No matter what you do, you’ll need a router if you want to go wireless.
Back in the days, routers used to commonly just had a PC attached to it with a couple of other devices like a phone or tablet, but today they are connected with various devices that help you control temperature, dim lights and even stream stuff on your TV.
Because our homes are getting increasingly connected over the WiFi which means choosing a proper wireless router has become important than ever. Most Internet Service Providers in the U.S supply a router with a new connection, but can you really assume it is good enough to handle all of your devices at home? Probably not.
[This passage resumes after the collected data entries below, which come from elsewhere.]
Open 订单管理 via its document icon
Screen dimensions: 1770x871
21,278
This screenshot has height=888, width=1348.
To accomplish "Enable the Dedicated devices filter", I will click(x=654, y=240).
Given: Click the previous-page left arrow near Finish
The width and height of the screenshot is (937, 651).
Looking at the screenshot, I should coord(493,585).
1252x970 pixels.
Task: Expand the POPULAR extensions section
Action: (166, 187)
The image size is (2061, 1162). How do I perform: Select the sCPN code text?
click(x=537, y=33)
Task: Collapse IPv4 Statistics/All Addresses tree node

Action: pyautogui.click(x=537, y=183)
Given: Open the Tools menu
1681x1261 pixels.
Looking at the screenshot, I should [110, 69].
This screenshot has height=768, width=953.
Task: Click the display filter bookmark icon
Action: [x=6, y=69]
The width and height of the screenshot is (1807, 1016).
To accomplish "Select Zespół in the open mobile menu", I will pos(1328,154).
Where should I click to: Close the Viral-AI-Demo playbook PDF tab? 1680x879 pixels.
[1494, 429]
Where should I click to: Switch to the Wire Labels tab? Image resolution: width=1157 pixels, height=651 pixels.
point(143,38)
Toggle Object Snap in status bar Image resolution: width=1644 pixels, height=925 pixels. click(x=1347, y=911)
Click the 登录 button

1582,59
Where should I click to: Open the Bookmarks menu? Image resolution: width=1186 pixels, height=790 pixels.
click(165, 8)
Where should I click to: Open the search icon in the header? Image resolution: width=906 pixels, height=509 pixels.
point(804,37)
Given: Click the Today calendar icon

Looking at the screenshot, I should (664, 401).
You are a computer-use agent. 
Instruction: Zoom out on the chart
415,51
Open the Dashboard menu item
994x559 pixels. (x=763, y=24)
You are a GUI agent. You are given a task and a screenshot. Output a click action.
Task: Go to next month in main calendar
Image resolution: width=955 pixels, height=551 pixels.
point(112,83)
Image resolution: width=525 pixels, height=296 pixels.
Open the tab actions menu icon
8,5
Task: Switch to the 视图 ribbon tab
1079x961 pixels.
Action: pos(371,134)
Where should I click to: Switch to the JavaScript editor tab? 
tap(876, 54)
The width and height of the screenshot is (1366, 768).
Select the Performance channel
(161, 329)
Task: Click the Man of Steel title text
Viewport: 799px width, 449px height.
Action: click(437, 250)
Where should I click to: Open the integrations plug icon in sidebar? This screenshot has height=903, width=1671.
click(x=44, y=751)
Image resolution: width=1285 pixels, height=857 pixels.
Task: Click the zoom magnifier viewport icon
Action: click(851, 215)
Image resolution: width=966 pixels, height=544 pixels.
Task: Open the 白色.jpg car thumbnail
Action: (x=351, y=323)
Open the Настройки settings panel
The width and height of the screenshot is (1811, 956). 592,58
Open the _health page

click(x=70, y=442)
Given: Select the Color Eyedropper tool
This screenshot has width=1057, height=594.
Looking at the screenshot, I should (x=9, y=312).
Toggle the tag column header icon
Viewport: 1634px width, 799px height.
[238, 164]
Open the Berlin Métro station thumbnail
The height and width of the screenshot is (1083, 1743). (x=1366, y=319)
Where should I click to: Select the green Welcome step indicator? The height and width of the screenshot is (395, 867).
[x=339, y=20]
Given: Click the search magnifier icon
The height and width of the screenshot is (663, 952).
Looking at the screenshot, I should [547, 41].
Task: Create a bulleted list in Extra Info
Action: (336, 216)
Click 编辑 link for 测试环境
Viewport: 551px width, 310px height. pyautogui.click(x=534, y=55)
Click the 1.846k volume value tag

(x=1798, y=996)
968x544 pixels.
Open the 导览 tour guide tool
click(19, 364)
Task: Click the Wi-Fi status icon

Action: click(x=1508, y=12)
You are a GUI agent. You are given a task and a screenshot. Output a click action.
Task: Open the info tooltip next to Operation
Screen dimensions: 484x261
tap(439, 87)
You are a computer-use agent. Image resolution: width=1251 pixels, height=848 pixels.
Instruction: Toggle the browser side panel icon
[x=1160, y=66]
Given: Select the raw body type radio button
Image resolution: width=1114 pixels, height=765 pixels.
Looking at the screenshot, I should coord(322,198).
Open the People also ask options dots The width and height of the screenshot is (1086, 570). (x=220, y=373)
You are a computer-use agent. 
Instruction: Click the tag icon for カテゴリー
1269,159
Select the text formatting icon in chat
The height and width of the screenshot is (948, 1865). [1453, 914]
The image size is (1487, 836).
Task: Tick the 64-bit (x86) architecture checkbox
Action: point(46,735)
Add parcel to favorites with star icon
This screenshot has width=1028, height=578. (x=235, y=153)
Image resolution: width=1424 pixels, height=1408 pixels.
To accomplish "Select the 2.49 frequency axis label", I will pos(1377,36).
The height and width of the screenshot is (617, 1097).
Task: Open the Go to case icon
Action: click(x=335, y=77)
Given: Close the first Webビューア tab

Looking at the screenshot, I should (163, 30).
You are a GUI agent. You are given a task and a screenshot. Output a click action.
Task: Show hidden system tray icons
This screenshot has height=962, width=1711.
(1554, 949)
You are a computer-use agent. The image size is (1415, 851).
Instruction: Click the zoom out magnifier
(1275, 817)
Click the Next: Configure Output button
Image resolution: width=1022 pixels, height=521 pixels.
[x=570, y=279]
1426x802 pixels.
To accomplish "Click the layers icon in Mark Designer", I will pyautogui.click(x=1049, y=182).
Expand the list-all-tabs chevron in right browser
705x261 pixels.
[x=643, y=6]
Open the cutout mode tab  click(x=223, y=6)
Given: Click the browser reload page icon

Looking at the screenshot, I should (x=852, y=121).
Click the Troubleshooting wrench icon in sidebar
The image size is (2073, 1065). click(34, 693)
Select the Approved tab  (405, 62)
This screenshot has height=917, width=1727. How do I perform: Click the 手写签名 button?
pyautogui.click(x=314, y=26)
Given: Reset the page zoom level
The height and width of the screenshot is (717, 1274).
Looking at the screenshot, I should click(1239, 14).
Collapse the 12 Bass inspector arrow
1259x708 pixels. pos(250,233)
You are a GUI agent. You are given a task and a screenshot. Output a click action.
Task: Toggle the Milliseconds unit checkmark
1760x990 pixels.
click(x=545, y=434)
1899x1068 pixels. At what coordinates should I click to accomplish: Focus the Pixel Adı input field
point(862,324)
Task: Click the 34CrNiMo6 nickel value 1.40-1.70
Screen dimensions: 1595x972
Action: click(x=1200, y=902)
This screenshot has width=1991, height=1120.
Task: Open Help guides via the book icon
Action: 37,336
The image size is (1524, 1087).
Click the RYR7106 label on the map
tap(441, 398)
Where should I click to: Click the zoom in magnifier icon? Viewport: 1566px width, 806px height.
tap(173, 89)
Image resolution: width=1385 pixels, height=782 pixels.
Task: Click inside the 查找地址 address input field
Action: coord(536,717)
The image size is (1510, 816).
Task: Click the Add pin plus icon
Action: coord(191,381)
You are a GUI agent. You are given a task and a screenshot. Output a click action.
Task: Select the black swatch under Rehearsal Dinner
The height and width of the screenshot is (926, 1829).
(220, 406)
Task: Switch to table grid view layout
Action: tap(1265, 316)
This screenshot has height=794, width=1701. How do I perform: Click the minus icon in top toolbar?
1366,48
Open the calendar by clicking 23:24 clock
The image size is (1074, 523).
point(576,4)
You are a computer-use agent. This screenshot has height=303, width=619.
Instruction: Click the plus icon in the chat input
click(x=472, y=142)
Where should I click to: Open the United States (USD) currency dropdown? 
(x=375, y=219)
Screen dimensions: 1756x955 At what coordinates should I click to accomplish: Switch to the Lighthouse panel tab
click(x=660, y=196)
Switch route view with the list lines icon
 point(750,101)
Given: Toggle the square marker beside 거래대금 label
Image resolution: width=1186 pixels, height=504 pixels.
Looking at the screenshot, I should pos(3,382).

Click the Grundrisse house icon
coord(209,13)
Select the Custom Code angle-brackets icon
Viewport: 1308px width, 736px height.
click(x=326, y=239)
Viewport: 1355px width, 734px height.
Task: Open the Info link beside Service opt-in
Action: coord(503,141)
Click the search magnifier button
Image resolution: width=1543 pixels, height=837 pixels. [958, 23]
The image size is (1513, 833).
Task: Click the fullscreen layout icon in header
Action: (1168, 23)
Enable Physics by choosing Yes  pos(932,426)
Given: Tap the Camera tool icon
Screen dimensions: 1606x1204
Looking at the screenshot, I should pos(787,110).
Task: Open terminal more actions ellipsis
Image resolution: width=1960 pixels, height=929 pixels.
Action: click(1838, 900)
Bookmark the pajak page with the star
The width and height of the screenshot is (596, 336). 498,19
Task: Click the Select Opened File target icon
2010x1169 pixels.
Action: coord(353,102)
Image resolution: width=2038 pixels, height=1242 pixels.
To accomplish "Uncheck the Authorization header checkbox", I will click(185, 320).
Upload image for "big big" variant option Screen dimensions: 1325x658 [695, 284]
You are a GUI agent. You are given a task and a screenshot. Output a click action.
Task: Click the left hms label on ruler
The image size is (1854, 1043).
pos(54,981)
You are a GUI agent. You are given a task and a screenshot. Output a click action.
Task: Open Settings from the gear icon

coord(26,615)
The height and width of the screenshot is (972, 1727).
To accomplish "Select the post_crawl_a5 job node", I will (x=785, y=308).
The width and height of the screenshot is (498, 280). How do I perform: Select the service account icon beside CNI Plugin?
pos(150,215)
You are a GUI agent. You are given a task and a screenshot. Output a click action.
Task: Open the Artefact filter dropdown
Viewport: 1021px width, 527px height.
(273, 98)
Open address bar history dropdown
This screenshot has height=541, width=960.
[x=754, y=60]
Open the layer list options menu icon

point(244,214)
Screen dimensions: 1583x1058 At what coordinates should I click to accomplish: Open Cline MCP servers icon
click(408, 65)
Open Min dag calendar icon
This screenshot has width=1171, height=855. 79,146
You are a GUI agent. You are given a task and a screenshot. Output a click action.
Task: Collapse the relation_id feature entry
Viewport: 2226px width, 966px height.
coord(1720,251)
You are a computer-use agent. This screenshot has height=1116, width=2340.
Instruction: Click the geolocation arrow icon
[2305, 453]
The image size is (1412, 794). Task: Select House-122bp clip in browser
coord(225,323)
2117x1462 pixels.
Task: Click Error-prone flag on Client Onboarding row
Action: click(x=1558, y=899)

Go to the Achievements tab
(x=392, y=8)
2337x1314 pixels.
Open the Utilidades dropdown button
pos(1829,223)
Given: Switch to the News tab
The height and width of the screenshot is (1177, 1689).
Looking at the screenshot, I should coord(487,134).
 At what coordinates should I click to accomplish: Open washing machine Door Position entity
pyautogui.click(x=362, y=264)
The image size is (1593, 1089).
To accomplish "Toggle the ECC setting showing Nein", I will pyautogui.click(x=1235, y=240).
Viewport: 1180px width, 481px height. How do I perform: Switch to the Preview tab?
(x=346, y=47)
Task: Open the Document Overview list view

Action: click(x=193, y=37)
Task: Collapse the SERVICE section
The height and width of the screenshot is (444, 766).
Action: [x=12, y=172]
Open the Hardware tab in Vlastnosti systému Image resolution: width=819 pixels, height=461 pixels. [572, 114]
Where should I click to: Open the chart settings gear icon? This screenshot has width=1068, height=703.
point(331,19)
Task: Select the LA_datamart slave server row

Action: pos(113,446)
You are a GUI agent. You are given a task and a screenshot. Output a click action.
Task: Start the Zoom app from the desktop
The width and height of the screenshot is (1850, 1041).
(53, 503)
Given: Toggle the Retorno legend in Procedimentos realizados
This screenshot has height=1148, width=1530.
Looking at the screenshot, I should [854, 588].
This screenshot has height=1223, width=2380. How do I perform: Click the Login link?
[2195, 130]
The standard router provided by ISPs are at best for minimal usage. They are good if you just want to connect a PC and a couple of more devices like phones or tablets. If you need to connect more advanced devices, you’ll need to shop for a good router.
In order to find the best wireless router, you need to take a couple of things in account before you go out shopping.
Single/dual band routers – routers these days usually come equipped with dual frequencies. Most routers back in the day just had a 24GHZ band which was broad enough to connect all devices in home. But as time passed by, more and more homes and offices installed 24GHZ routers which made them crowded. That’s when 5GHZ band routers were introduced. This low frequency is great if you are connecting devices in a wide space without walls or furniture in the path.
Cover area – always consider how much area the router will cover. For example, if you have a small area, a router with 5HZ band with good antennas should be enough. However, if it is a large area with lots of walls, consider 24GHZ or dual band.
Number of devices – last but not the least, you need to consider how many devices are going to be connected to the router. Some routers are only able to support up to 5 connections before they start staggering. Check with the router how many connections it can handle simultaneously before buying.